Begin at the line that has "Given: Toggle the New navigation switch" and stop after the line that has "This screenshot has height=388, width=676.". Give only those lines again, with "navigation" swapped for "sidebar" and everything else unchanged.

>> begin Available data

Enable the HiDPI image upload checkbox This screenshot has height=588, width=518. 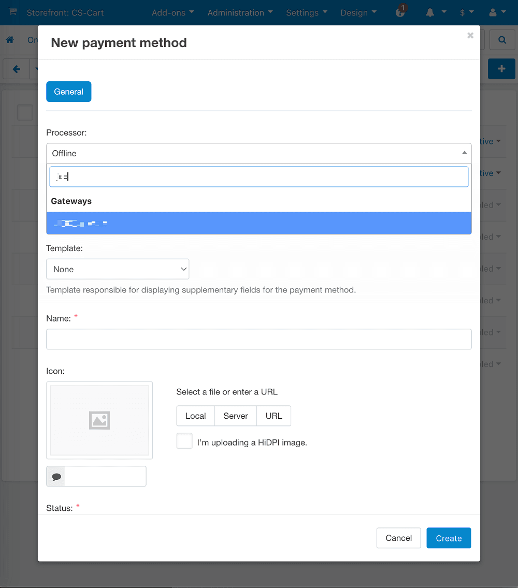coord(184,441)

>> end Available data
>> begin Available data

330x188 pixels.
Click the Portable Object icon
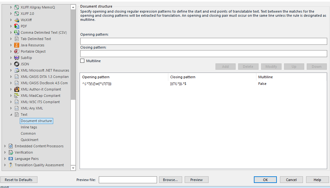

>> end Available data
>> begin Available data

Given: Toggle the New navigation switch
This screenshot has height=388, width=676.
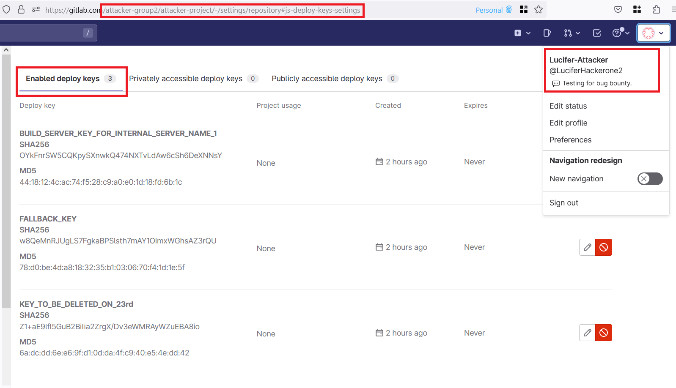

>> end Available data

> **Problem solution**
Given: Toggle the New sidebar switch
This screenshot has height=388, width=676.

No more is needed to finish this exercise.